Researchers warn that a bug in AMD’s chips would allow attackers to root into some of the most privileged portions of a computer—and that it has persisted in the company’s processors for decades.
  • Avid Amoeba@lemmy.caEnglish
    128·
    2 months ago

    Requires kernel-level access. Also AMD is “releasing mitigations,” so is it “unfixable?”

    • Drathro@dormi.zoneEnglish
      70·
      2 months ago

      I think they meant it as “once infected may be impossible to disinfect.” But it sure doesn’t read that way at first glance.

      • WHYAREWEALLCAPS@fedia.io
        171·
        2 months ago

        Did they change it? Because now it says “Allows Deep, Virtually Unfixable Infections” and that seems to say exactly what you are.

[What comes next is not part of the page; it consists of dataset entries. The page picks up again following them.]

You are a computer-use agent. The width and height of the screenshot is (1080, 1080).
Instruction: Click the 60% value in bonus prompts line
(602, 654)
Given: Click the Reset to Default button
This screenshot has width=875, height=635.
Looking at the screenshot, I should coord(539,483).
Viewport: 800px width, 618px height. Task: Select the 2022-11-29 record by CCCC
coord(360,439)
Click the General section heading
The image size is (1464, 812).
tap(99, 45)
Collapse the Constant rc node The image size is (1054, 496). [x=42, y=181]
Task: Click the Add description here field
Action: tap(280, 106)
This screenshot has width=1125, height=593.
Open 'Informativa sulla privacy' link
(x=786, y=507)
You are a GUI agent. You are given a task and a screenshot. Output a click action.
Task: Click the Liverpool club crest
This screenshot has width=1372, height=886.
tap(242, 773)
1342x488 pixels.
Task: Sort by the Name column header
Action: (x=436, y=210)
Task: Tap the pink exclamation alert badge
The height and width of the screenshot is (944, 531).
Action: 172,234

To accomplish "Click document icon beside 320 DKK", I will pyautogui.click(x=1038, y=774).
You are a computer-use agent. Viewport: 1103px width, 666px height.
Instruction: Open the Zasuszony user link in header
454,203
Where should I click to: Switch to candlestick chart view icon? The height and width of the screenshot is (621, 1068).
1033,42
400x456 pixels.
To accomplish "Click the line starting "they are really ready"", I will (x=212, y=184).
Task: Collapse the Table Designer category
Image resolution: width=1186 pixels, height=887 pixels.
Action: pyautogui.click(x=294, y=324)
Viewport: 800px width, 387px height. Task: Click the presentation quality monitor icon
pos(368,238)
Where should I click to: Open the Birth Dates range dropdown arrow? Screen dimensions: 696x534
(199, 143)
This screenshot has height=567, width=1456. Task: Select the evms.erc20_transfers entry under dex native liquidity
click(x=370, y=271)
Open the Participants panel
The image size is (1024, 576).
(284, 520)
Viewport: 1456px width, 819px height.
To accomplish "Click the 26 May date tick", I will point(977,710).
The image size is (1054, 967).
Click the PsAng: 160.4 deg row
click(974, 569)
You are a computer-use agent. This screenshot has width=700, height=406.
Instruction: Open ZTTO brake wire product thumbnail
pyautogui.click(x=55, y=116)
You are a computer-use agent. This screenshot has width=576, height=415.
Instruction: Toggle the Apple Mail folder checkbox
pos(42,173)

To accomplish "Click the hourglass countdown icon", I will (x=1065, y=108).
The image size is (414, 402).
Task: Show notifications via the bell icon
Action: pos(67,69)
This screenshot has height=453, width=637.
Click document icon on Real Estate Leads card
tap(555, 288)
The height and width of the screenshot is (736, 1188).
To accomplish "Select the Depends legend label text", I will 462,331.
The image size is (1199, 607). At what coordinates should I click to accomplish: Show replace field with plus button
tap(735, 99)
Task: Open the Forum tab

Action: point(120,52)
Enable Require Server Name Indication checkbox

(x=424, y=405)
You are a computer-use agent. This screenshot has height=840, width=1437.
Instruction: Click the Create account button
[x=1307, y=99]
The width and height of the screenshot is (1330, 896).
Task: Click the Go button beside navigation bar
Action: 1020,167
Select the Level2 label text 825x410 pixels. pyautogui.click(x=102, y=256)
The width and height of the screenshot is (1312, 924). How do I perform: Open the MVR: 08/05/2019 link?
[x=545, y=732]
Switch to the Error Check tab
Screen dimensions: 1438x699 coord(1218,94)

        • psud@lemmy.worldEnglish
          4·
          2 months ago

          Surely one could use the same exploit to restore the original boot code as the malware used to corrupt it

    • Bjornir@programming.devEnglish
      422·
      2 months ago

      If you have kernel access you can already do almost everything so a vulnerability on top of that isn’t that bad since no one should have kernel access to your computer

      • floofloof@lemmy.caEnglish
        17·
        2 months ago

        It means that a malicious actor would already need to have hacked your computer quite deeply through some other vulnerability (or social engineering) before they could take advantage of this one. But I don’t agree with another commenter here that this is a “nothingburger”: this vulnerability enables such a hacker to leave undetectable malware that you just can’t remove from the computer even if you replace everything but the motherboard. That’s significant, particularly for anyone who might be a target of cyber-espionage.